Cold seawater pipes (PALD) in Ocean Thermal Energy Conversion (OTEC) power plants function to channel deep seawater to the surface power generation system. For a 100 MW power plant, a depth of more than 500 m with a pipe diameter of 4 m and cold seawater temperature of 5°C is required. In this system, the working fluid (ammonia) is evaporated by surface seawater with a minimum temperature of 25°C, producing vapor pressure and electricity, and then recondensed by the cold seawater. This produces a sustainable and environmentally friendly power generation system without fossil fuels. However, the materials for PALD installation must withstand wave loads, fatigue, and hydrostatic pressure from deep-sea currents.

High density polyethylene/fiberglass (HDPE/fiberglass) composites have been used as PALD materials because they are cheaper, insulating, and corrosion resistant. However, during the hot blending manufacturing process, fiberglass fillers are poorly distributed, prone to breakage, and reduce mechanical strength. Palm oil mill boiler ash (ABPKS) contains up to 17% silica particles that can serve as fillers and reinforcements for HDPE composites. With the aid of a maleic anhydride derivative compatibilizer (PPgAM), fillers are distributed more evenly and free of microvoids. The addition of styrene butadiene rubber (SBR) also enhances the impact resistance of HDPE/SBR blends after vulcanization with sulfur cross-linking agents.

In this study, HDPE/SBR composites were prepared with ABPKS filler, PPgAM compatibilizer, and sulfur vulcanization additive using an internal mixer and twin screw extruder under optimum conditions (Taguchi optimization method). The resulting HDPE/SBR/PPgAM/ABPKS composites were tested for physicochemical properties including density, thermal conductivity, optical properties, FTIR spectroscopy, filler particle diffusion, and contact angle. Composite characteristics were also investigated through rheological tests (rotational rheometer and melt flow index), mechanical properties (tensile strength and elongation according to ASTM), hardness (Rockwell), fracture surface morphology with SEM/EDX, X-ray diffraction (XRD/XRF), and thermal properties (TGA/DSC). Extrusion results showed that HDPE/SBR blends mixed uniformly, and the addition of ABPKS increased extrusion time and repeatability with increasing ABPKS mass.
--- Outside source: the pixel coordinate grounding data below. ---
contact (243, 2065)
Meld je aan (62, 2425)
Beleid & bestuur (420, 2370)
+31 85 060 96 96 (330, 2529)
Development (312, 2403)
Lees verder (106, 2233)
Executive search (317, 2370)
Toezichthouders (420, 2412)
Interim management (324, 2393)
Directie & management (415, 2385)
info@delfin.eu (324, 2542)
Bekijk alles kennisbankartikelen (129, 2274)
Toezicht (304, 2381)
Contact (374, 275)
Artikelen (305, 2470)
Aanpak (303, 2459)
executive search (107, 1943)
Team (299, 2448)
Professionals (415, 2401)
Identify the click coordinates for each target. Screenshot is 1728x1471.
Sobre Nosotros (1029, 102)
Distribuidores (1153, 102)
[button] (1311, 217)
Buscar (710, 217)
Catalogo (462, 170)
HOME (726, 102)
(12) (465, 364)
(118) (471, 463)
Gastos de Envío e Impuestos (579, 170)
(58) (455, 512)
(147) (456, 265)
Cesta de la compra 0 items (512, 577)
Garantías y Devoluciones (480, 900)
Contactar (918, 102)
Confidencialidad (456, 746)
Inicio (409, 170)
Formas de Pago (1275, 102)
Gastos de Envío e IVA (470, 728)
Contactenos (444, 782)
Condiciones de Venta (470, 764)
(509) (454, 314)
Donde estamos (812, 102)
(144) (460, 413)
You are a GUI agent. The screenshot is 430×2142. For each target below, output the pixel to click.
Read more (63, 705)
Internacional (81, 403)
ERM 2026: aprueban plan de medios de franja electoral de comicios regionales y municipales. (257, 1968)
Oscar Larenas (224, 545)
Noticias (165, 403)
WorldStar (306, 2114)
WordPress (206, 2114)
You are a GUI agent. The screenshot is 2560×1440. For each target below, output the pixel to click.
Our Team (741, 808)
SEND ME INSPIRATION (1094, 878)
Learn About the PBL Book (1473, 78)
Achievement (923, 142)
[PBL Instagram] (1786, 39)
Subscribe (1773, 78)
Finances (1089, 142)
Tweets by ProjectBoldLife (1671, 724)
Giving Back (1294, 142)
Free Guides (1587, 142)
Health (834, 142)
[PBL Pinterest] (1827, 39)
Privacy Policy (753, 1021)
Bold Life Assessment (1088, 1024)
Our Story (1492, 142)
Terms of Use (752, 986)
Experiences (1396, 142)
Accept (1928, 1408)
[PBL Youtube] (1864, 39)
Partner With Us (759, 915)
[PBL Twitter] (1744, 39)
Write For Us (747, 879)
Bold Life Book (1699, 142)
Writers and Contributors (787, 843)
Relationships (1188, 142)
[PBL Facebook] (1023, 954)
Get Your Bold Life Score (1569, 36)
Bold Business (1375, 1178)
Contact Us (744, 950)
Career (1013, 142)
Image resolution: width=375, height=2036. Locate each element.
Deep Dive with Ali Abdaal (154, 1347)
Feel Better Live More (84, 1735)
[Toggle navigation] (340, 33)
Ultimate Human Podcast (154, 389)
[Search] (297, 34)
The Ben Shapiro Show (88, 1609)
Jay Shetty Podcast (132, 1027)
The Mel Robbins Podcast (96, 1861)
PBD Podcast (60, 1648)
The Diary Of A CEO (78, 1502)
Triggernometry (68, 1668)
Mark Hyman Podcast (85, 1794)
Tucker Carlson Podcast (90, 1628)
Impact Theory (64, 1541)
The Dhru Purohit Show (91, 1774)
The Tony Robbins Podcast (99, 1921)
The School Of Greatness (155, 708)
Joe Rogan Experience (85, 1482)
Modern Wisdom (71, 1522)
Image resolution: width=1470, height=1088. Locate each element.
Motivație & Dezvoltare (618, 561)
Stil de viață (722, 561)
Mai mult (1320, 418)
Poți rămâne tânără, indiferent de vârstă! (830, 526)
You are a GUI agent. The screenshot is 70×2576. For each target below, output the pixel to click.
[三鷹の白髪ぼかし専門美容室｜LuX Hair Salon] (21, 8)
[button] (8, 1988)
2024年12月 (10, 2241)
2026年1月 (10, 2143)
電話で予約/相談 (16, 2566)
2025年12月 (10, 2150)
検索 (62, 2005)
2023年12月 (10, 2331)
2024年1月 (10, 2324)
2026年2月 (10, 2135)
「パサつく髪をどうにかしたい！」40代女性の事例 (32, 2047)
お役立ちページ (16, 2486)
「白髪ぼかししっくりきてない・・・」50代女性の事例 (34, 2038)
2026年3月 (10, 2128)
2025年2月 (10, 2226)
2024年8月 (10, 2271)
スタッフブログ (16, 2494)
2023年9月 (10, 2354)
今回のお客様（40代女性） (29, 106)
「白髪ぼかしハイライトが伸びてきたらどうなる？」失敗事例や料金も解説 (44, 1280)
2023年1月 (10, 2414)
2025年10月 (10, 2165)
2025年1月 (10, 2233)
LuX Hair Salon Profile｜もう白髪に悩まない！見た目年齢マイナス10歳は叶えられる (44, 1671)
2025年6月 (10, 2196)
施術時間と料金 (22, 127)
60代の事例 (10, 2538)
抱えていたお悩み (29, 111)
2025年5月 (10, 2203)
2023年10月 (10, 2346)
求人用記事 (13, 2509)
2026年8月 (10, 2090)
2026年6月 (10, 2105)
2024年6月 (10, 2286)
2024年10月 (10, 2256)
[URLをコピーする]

Mechanical and thermal test results showed that HDPE/SBR composites with ABPKS filler had increased tensile strength from 14.06 MPa to 16.936 MPa. Thermal analysis revealed decomposition at 518.65°C with a total mass loss of 81.01%. SEM analysis confirmed homogeneous mixing of HDPE/SBR/PP-g-AM with ABPKS filler, indicating strong interactions between the HDPE/SBR/PP-g-AM matrix and ABPKS.